A l’en croire, la question de l’environnement demeure une urgence. Parce qu’il n’est pas question d’extraire de l’or aujourd’hui et laisser demain à leurs enfants des terres détruites et des cours d’eau pollués. « La richesse minière ne peut pas se construire au prix de la destruction de notre patrimoine naturel », a-t-il souligné.

Il a par ailleurs indiqué que l’une des missions de leur mission est de promouvoir auprès des coopératives une nouvelle culture. Il s’agit de la protection des cours d’eau, la prévention des pollutions, la gestion responsable des déchets, la sécurisation des excavations, la réhabilitation des sites et le reboisement. Pour lui, tous les exploitants miniers doivent savoir que « l’Or ne doit pas nous coûter notre eau, c’est pourquoi sa fédération a mis une organisation hiérarchique territoriale en place en vue d’accompagner la transformation du secteur minier ivoirien », a-t-il verti.

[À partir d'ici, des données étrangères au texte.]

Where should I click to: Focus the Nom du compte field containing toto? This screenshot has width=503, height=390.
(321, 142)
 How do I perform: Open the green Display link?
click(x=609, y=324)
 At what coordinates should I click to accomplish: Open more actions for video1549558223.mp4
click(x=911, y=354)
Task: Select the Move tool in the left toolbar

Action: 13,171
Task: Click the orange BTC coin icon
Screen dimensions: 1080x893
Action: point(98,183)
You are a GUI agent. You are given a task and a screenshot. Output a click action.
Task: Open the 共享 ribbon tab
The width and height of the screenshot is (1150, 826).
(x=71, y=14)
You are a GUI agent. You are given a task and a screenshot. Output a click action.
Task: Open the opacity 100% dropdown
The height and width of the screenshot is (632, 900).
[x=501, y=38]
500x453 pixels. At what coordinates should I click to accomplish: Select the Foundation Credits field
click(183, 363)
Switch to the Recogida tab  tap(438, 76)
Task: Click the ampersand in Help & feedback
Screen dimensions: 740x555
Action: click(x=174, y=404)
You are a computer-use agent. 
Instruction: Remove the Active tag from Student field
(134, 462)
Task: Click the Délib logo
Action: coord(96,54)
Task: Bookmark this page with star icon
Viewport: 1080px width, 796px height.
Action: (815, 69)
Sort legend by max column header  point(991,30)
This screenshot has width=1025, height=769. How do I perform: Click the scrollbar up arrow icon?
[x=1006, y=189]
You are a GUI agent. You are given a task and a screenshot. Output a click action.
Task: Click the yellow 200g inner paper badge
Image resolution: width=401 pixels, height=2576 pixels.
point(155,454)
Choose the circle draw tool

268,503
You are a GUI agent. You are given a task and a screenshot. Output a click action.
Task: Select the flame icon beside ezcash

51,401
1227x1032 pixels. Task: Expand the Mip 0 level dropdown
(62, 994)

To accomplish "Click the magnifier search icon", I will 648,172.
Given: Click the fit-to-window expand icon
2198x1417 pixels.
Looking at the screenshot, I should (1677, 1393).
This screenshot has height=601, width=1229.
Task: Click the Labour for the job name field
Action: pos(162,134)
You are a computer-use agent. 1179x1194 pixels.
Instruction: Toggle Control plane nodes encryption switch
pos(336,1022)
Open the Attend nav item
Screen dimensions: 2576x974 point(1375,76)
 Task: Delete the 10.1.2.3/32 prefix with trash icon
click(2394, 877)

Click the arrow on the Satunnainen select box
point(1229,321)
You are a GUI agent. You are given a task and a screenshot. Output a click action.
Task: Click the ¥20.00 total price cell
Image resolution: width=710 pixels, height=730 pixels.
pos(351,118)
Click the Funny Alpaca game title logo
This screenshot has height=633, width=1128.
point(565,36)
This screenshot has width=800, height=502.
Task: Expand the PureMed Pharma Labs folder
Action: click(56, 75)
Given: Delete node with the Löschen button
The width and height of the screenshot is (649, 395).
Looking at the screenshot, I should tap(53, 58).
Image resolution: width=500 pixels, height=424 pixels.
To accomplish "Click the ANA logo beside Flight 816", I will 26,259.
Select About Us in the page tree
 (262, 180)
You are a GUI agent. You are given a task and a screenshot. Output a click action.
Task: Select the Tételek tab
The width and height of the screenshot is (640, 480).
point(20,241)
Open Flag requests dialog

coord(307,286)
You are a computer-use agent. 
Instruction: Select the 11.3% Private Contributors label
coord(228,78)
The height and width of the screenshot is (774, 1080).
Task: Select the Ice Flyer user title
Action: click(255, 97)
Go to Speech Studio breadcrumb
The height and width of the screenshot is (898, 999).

 Le premier garant de la faitière a invité tous les acteurs du système de cette contrée à les rejoindre en vue d’amorcer ensemble la transformation du secteur minier et surtout de mieux se faire entendre auprès des pouvoirs publics.

Il faut noter que le commandant de Brigade de gendarmerie, le chef de poste des Eaux et Forêts, le chef de service Mines de la Direction régionale des Mines… étaient présents à cette journée de sensibilisation.